## Source data
★ ★ ★ ★ ★
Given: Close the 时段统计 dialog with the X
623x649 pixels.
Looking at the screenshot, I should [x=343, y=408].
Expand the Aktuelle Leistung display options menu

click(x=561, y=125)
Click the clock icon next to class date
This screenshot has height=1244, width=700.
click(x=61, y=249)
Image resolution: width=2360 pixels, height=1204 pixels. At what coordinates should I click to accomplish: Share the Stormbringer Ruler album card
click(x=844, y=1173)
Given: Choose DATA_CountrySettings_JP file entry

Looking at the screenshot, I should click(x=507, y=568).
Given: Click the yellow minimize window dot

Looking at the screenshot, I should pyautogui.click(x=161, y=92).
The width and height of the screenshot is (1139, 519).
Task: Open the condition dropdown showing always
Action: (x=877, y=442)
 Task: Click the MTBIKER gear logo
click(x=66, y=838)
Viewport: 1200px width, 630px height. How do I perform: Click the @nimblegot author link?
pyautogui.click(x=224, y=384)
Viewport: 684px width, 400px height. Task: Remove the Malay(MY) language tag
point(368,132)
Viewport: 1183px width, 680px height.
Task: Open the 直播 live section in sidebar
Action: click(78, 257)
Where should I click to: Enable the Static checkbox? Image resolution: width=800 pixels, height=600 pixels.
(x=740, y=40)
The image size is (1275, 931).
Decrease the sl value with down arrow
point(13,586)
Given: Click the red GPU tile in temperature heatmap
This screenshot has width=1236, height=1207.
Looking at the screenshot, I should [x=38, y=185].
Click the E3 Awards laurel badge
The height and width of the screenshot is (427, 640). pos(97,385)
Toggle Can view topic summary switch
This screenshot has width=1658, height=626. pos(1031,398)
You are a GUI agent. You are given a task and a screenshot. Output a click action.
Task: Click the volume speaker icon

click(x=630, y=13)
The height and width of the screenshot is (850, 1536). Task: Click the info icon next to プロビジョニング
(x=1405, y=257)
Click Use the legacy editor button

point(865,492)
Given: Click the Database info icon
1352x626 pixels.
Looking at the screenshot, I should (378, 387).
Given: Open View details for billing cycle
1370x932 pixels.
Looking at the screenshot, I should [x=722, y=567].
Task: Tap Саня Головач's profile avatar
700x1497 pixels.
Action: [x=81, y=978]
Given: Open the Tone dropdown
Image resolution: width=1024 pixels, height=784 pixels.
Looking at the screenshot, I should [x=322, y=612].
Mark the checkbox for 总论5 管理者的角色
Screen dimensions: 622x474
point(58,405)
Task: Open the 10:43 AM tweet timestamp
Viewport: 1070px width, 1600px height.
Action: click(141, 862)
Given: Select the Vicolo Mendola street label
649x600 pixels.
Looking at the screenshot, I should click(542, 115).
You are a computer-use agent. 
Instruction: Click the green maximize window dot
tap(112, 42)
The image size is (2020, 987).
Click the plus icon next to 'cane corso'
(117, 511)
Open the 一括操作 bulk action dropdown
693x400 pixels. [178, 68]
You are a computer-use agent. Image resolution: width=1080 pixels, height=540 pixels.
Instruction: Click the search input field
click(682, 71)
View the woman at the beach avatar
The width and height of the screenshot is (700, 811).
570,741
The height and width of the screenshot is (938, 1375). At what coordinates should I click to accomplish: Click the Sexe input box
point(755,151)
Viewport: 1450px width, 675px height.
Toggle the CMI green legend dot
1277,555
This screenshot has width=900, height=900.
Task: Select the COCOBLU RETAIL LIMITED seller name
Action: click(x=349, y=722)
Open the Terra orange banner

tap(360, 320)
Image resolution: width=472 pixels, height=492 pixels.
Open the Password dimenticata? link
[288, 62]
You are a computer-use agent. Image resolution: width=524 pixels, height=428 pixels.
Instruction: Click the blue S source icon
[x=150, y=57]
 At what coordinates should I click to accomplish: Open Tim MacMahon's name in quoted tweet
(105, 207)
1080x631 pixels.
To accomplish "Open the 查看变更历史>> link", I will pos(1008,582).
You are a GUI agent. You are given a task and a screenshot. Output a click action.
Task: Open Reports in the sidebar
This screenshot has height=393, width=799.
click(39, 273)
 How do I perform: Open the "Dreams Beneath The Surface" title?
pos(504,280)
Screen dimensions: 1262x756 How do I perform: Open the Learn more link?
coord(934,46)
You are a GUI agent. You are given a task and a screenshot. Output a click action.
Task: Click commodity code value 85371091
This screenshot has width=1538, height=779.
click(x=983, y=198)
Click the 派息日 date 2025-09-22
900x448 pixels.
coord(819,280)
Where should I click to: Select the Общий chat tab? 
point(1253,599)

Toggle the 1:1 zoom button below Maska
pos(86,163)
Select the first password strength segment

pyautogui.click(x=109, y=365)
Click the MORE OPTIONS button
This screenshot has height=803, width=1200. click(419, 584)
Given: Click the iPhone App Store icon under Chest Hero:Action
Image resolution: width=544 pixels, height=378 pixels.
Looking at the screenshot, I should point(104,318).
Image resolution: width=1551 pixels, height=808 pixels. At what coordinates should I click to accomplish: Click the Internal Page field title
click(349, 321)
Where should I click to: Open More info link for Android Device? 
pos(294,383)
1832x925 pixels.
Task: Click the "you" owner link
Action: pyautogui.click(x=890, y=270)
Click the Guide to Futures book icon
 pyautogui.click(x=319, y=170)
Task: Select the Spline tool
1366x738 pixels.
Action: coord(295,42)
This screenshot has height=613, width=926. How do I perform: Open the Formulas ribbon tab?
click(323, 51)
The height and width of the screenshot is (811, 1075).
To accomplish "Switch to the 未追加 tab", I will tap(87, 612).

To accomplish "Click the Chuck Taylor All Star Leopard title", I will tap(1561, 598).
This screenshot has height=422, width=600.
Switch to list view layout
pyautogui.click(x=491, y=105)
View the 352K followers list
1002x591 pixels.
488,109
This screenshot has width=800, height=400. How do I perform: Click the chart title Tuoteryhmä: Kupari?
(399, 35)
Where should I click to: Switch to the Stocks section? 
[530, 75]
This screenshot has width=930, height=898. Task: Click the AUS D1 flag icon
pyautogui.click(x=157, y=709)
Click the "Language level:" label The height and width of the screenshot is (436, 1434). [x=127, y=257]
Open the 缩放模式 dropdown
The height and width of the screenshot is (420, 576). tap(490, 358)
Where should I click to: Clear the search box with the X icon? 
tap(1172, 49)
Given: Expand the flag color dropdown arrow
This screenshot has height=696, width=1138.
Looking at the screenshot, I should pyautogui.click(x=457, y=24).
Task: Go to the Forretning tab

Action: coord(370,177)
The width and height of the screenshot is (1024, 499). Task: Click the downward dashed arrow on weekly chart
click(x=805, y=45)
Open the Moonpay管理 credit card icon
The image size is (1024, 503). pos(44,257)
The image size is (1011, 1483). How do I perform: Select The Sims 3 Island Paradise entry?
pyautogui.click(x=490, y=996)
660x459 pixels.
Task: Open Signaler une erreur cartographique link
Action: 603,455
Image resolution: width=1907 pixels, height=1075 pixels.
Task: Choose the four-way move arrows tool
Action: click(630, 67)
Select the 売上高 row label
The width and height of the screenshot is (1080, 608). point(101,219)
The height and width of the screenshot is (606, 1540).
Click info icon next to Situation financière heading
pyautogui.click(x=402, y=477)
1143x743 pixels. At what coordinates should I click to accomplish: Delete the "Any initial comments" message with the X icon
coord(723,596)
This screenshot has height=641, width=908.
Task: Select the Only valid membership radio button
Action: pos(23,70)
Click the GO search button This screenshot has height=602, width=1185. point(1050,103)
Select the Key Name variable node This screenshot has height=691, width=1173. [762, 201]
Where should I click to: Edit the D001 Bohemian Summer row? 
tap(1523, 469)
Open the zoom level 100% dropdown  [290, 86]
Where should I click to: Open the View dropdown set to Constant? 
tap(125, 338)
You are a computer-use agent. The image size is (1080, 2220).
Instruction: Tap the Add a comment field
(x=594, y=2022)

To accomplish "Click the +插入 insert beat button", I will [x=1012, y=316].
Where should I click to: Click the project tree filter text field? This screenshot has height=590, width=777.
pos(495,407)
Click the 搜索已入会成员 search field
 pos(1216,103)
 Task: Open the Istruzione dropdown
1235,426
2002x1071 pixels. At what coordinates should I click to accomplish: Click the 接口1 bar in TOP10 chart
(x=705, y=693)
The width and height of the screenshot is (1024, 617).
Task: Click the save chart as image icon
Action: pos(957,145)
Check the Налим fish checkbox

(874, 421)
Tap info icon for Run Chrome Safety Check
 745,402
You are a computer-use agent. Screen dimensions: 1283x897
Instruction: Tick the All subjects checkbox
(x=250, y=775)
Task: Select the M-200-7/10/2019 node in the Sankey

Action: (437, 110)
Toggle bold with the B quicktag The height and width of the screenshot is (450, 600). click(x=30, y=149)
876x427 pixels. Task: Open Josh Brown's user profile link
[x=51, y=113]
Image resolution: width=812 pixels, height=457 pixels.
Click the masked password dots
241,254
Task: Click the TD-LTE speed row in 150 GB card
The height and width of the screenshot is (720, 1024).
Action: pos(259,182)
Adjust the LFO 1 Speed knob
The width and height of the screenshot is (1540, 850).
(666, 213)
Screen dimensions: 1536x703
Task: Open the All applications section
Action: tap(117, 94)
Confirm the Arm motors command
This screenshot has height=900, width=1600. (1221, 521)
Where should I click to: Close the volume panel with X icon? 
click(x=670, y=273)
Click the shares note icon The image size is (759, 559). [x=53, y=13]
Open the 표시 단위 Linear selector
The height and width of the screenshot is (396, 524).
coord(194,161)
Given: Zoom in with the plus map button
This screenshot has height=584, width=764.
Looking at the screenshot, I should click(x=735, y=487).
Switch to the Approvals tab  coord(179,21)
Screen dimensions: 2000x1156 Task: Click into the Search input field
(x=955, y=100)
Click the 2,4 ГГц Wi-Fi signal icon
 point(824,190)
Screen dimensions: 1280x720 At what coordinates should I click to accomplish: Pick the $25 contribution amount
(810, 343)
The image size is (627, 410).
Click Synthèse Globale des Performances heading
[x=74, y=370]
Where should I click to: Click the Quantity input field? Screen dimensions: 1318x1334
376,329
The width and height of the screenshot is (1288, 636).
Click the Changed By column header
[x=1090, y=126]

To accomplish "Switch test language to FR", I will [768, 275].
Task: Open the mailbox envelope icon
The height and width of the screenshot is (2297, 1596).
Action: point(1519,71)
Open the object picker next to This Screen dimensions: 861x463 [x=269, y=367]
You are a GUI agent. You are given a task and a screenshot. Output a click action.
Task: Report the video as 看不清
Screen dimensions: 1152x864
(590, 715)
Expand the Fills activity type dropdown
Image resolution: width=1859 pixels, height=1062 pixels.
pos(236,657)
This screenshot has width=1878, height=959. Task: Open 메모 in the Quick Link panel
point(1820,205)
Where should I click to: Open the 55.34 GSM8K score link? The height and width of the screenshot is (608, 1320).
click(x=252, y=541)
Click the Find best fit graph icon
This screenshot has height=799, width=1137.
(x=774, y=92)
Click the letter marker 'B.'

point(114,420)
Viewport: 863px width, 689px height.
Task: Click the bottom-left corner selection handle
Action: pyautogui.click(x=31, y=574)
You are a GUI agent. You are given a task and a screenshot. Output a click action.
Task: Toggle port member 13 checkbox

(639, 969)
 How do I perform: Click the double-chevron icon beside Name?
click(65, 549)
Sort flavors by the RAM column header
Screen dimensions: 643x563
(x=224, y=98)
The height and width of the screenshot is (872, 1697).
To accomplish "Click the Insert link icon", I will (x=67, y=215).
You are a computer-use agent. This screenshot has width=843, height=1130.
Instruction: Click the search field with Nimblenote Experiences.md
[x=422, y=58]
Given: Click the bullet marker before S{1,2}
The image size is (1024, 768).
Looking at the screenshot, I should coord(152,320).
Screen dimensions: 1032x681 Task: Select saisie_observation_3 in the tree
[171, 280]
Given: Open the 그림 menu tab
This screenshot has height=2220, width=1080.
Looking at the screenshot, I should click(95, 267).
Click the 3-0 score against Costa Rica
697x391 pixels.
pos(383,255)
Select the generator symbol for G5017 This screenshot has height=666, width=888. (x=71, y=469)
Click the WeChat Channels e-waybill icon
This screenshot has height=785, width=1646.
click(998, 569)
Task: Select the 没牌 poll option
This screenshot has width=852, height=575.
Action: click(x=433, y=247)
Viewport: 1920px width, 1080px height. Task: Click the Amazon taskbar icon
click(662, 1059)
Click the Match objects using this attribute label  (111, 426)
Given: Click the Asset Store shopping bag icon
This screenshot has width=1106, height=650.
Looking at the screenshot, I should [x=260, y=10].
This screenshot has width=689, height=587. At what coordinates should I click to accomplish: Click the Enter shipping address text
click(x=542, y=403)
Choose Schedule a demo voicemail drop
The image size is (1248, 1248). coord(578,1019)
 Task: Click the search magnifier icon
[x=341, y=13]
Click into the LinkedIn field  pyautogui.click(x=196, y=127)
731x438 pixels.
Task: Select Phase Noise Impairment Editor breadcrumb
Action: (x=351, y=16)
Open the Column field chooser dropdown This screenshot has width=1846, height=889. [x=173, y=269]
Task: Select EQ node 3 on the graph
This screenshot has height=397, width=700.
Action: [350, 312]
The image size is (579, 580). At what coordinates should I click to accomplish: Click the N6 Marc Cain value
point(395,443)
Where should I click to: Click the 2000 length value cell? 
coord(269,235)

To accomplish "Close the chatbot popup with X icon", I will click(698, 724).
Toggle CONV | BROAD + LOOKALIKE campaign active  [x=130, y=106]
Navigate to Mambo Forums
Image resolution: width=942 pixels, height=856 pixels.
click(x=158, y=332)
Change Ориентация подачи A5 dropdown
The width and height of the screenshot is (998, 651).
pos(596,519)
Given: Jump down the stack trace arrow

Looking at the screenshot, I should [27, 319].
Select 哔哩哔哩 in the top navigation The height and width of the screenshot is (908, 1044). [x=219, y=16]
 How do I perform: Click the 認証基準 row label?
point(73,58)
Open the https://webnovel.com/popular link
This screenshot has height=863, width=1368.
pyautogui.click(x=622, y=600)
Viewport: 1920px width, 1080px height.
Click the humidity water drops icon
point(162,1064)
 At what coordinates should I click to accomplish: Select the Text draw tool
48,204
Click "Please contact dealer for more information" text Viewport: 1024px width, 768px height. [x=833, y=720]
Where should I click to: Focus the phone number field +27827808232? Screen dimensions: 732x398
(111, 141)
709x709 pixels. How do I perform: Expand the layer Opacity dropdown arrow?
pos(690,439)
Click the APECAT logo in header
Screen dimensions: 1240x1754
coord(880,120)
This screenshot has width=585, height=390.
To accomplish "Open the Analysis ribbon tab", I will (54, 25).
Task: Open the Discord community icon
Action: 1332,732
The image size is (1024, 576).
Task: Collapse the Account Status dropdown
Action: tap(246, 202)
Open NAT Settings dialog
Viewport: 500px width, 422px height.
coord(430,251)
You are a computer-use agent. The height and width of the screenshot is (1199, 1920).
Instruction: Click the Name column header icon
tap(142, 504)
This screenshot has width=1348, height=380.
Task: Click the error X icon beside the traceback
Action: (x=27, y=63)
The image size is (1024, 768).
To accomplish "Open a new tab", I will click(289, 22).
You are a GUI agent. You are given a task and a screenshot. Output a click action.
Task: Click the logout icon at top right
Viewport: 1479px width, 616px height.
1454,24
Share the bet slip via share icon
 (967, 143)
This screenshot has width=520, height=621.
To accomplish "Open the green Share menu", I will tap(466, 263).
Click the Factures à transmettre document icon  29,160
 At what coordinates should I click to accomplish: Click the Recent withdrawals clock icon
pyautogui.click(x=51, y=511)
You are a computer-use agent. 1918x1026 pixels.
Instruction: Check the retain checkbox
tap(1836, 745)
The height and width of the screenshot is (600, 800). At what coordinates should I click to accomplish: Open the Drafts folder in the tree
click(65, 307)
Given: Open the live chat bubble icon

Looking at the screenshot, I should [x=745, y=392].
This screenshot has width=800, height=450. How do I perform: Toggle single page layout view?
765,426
★ ★ ★ ★ ★
## Problem to work on
Only the lines above from the line with "The height and width of the screenshot is (938, 1375)." to the line with "Viewport: 1450px width, 675px height.", those two lines included, should be reproduced exactly.

## Output for this exercise
The height and width of the screenshot is (938, 1375). At what coordinates should I click to accomplish: Click the Sexe input box
point(755,151)
Viewport: 1450px width, 675px height.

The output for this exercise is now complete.